As for gear, there are several good places as was mentioned. Cabela's is a great store - about 35 minute drive south of Salt Lake. You can check them out at www.cabelas.com


----------



## jojje70 (Aug 1, 2013)

Excellent! The Antelope Island sounds like a terrific place and will be appreciated also by our mother and my daughter, age 15, who also be joining us. Both enjoy the wildlife, but in a slightly different way than I . My daughter hunts with the camera instead and does not always appreciate my hunting interest. But to be able to photograph and view bison, mule deer, etc. live will be much valued I think. If anyone has more suggestions what we should do or visit (does not have to be related to hunting) it is be much appreciated.


----------



## massmanute (Apr 23, 2012)

Here are three large stores that carry much outdoor equipment, plus four smaller stores and a couple of other interesting places to visit. All of these have extensive inventories of firearms and/or hunting equipment. Some also have extensive inventories of fishing and other outdoor equipment. First the large stores:

Sportsman's warehouse: 165 West 7200 South
Midvale, UT 84047
(801) 567-1000
sportsmanswarehouse.com‎

Scheels
11282 South State Street
Sandy, UT 84070
(801) 948-7080
scheelssports.com

Cabelas
2502 Cabela's Blvd, Lehi, UT ‎
(801) 766-2500
cabelas.com

Now a smaller store that carries a lot of outdoor equipment that is very good:

Gunnies
396 S State St, Orem, UT ‎
(801) 226-7080
gunnies.com

Next, a store that specializes mainly in firearms and hunting equipment:

Gallenson's
66 E 200 S, Salt Lake City, UT ‎
(801) 328-2016
gallensonsguns.com

Finally, a couple of stores that are almost exclusively firearms:
Impact Guns
4075 W 4715 S, Kearns, UT ‎
(801) 967-8005
impactguns.com

Doug's Shoot'n Sports:
4926 S Redwood Rd, Taylorsville, UT
‎ (801) 966-1802
dougsgunstore.com

These last two stores also have shooting ranges for handgun and low-power rifle shooting. By "low-power rifle" I mean rimfire rifles and rifles firing handgun cartridges.

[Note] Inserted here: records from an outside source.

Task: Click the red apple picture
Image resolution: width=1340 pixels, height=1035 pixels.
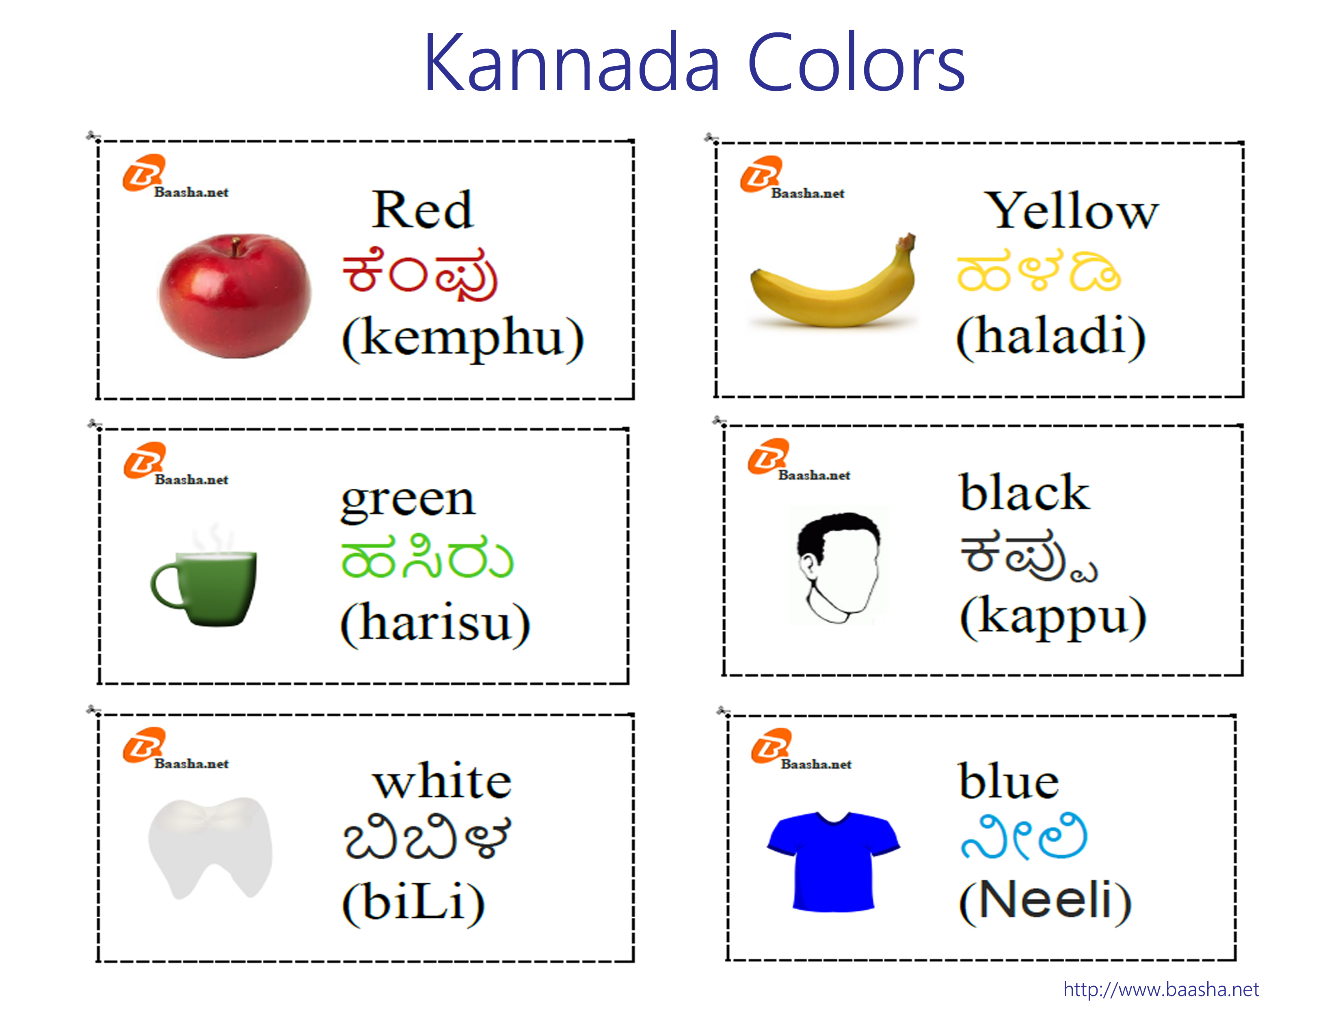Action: tap(234, 295)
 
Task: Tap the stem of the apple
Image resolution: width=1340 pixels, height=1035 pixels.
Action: tap(236, 247)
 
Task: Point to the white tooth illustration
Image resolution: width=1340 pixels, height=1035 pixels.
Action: tap(210, 847)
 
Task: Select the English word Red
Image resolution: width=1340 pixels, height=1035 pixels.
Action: tap(422, 210)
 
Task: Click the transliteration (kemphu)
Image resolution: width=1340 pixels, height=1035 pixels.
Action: tap(463, 339)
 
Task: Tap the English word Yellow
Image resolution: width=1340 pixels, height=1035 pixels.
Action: tap(1071, 211)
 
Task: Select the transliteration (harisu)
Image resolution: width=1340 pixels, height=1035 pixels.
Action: tap(435, 623)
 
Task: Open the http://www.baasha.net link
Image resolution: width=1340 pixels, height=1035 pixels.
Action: tap(1161, 990)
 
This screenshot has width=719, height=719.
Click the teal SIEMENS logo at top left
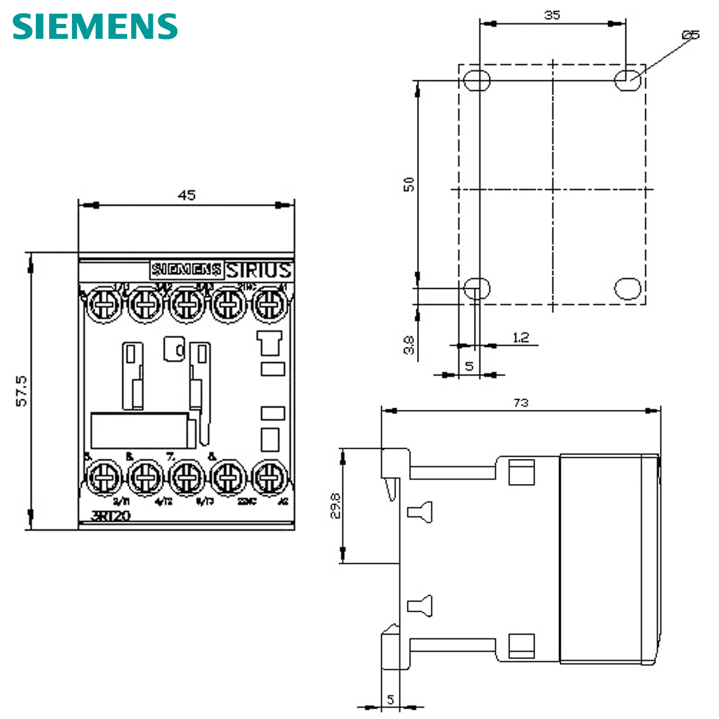click(x=95, y=26)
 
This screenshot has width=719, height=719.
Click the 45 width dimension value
click(x=186, y=195)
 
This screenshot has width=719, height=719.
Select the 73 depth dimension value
click(x=521, y=403)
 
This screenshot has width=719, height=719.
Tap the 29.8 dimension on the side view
click(x=336, y=506)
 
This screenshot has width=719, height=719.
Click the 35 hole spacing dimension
click(x=552, y=15)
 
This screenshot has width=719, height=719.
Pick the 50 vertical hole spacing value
click(x=409, y=184)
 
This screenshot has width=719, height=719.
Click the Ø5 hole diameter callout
click(x=690, y=35)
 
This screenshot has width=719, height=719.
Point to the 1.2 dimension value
click(x=521, y=338)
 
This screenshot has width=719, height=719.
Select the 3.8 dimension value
click(x=409, y=345)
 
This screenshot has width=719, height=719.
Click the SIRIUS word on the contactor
click(x=259, y=270)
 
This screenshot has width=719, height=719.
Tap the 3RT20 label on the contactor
click(x=110, y=516)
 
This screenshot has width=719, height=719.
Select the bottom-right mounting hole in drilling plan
click(x=627, y=288)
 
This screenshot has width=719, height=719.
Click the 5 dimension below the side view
click(x=390, y=699)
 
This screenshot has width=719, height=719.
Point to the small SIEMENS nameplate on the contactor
click(x=186, y=270)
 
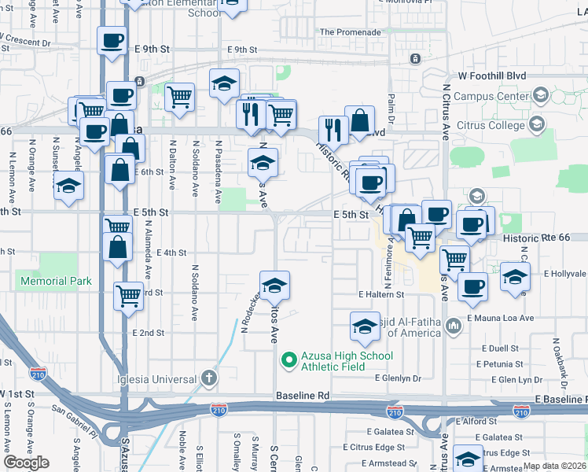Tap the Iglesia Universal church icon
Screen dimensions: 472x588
click(208, 378)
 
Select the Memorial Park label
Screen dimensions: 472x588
click(56, 281)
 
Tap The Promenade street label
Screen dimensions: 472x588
click(350, 33)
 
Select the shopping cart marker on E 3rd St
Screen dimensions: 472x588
click(128, 297)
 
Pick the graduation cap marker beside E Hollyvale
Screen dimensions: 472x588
click(515, 277)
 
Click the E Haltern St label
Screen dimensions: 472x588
click(380, 294)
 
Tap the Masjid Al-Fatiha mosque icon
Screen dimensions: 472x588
click(454, 326)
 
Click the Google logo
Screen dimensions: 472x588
click(26, 463)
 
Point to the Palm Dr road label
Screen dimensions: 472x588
click(391, 102)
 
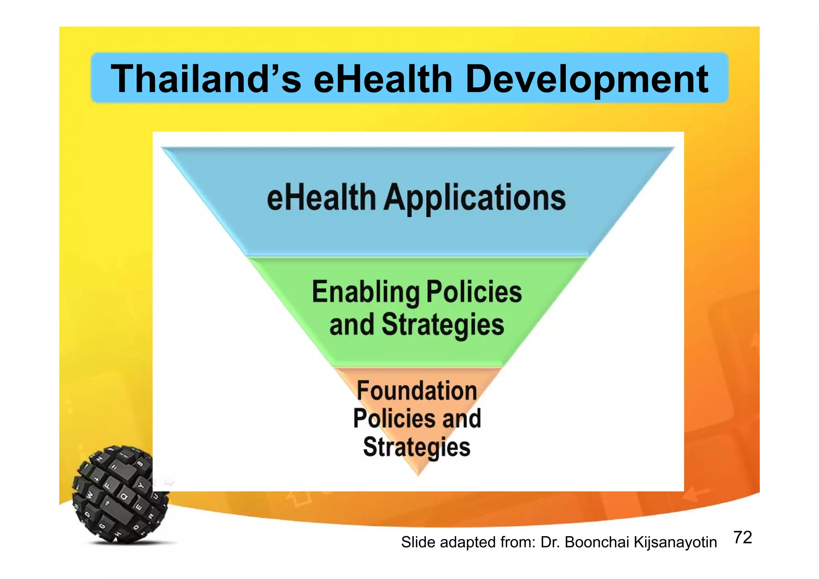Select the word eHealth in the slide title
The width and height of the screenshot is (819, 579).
[383, 79]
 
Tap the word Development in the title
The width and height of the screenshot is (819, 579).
[587, 79]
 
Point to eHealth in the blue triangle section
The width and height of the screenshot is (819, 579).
[321, 198]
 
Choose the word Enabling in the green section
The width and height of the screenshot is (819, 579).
[366, 292]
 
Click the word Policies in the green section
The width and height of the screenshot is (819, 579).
[474, 292]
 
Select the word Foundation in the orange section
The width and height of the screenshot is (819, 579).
[417, 391]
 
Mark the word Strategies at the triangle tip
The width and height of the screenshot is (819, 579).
[417, 447]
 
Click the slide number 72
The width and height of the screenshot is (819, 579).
[743, 538]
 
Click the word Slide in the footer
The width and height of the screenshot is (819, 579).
[419, 542]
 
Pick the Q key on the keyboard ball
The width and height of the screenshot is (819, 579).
[124, 497]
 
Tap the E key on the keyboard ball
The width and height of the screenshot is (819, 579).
[139, 507]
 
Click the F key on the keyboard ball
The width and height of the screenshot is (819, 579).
[107, 485]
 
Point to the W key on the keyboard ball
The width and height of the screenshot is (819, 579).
[90, 495]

You might also be interested in visiting the Browning Museum, dedicated to the Browning families contributions to firearms design. Here is a link that describes more about the Browning Museum.

http://theunionstation.org/index.php/museums-2/john-m-browning-firearms-museum/

The Browning Corporation is also located in Utah. I don't know if they accept visitors, but here is their address:

One Browning Place
Morgan, Utah 84050

While you are here you might also consider learning more about Dutch oven outdoor cooking. Utah is a hotbed of this type of outdoor cooking.

In addition, you might consider buying a Camp Chef outdoor stove. I bought one and sent it to some in-laws in France and they use it all the time, mostly for outdoor cooking at their home. They love it.

If you want to hunt pheasants there is a hunting club nearby, Wasatch Wing and Clay. They have pheasants and/or chukar partridges which are released for the hunt, and you can hire someone with a dog to guide the hunt. You don't need to hire a dog guide, but it is a good idea. No hunting license is required for this type of hunt. I believe you can hunt there as a visitor, and I am certain that you can hunt there as a guest of a member because I have taken guests to hunt there. There is an additional fee for visitors or guests. If you don't have a shotgun with you they do have gun rentals available.

One last thought, if you want a very nice gun for moose (known in Europe as "elk") you might consider a Browning BLR in .358 Winchester. They make several versions. One is a stainless steel version in a take down model. It is a modern type of lever action rifle. As such it is a nice handling gun that would allow you fast follow up shots if you need them. This gun would probably be somewhat unique among your hunting peers.


----------



## massmanute (Apr 23, 2012)

I just submitted a long post that is waiting for moderator screening. Stay tuned for more, assuming it is approved.


----------



## massmanute (Apr 23, 2012)

There is also the possibility to do some bald eagle watching. Other people here may be able to supply more details.


----------